The country’s largest cable company requested that the FCC reverse the “fatally flawed” decision “with all due speed.”
The FCC’s Media Bureau Jan. 10 turned down Comcast’s waiver request to have three low-end digital set-tops exempt from the ban on set-tops with integrated security features, set to go into effect July 1.
“Given the importance of this issue to Comcast and its customers -- and the rest of the cable industry -- timely action is of the essence,” Comcast wrote in its letter, dated Jan. 30.
The operator’s letter said the FCC’s denial was based on “a distorted reading of previous guidance by the full commission, while adding some new and irrational standards for waiver … fabricated out of whole cloth.”
Comcast also noted that the FCC’s Media Bureau issued the denial 266 days after the operator filed its waiver request and pointed out that the Telecommunications Act of 1996 requires the agency to act on such requests within 90 days. “The failure of the bureau to act in a timely fashion on a soundly reasoned request for waiver … is inexplicable,” the company added.
The company’s letter continued: “In decades of experience with the commission, Comcast has never found itself placed in such a difficult position, forced to incur (and to pass along to its customers) substantial costs that are counterbalanced by no public benefit … Therefore, Comcast must take the highly unusual step of appealing to the sound judgment of the full commission to promptly reverse the bureau order and grant the requested waiver.”
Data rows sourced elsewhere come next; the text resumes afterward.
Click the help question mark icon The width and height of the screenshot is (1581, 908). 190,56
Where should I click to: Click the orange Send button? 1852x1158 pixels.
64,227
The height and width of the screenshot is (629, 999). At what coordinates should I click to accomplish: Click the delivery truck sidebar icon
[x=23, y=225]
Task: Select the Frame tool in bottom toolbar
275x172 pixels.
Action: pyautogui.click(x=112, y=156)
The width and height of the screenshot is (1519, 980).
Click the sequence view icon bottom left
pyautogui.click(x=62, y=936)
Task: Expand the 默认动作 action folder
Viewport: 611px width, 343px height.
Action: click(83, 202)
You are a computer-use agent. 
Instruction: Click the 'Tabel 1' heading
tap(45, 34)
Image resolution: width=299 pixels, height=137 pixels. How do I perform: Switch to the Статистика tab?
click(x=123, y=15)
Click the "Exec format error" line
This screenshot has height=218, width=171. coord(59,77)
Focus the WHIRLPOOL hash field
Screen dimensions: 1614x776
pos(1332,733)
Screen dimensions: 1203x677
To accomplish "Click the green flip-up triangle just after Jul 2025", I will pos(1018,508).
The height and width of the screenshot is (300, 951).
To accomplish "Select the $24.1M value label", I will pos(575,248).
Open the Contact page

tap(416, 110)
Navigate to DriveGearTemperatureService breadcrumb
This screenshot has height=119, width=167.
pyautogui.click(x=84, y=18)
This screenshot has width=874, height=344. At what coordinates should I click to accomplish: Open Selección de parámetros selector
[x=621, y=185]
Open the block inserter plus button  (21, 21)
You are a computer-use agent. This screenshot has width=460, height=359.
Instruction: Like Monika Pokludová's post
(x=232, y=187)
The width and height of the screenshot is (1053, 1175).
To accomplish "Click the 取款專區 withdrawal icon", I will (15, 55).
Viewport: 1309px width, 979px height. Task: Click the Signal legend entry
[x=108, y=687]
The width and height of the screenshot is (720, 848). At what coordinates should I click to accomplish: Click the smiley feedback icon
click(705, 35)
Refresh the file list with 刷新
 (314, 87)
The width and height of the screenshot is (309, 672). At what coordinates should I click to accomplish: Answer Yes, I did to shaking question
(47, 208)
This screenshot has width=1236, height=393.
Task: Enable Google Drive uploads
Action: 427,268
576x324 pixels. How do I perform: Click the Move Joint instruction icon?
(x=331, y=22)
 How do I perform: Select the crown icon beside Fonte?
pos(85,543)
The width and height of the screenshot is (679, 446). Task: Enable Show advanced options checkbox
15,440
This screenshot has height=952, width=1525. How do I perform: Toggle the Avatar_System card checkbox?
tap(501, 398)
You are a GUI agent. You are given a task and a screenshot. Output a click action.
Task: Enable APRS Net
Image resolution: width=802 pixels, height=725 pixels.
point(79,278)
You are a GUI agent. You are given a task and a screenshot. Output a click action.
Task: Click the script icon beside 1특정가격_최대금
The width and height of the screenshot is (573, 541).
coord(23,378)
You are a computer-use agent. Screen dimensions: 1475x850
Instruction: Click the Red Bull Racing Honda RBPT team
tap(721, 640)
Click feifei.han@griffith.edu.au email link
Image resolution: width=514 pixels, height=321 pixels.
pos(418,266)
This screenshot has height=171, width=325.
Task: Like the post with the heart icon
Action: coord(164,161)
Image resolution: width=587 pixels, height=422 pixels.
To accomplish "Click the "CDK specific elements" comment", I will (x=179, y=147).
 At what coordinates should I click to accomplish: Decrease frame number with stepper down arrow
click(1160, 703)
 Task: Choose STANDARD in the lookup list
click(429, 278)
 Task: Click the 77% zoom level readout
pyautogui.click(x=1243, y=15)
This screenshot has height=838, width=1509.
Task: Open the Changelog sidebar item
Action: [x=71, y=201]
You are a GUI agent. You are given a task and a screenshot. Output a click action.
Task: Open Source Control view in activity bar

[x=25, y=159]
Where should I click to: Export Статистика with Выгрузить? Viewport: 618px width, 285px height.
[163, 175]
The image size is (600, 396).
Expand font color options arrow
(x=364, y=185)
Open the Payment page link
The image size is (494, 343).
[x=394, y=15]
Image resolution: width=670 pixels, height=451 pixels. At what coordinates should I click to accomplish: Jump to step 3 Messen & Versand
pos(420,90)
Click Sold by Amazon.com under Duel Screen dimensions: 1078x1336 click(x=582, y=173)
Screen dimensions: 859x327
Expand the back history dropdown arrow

At the Consumer Electronics Show earlier this month in Las Vegas, FCC chairman Kevin Martin said he believed it was “time for us to move forward” on the issue.
“I think the [FCC] should be saying no to some of the largest carriers,” he said at the conference. “Comcast has a waiver in front of us where they are asking just for a further delay without any kind of a date certain on when they will be able to develop downloadable security. I think it's time for us to move forward.”
On April 19, 2006, Comcast requested waiver of the integration ban as applied to Motorola’s DCT-700, Scientific Atlanta’s Explorer 940 and Pace Micro Technologies’ Chicago set-top boxes.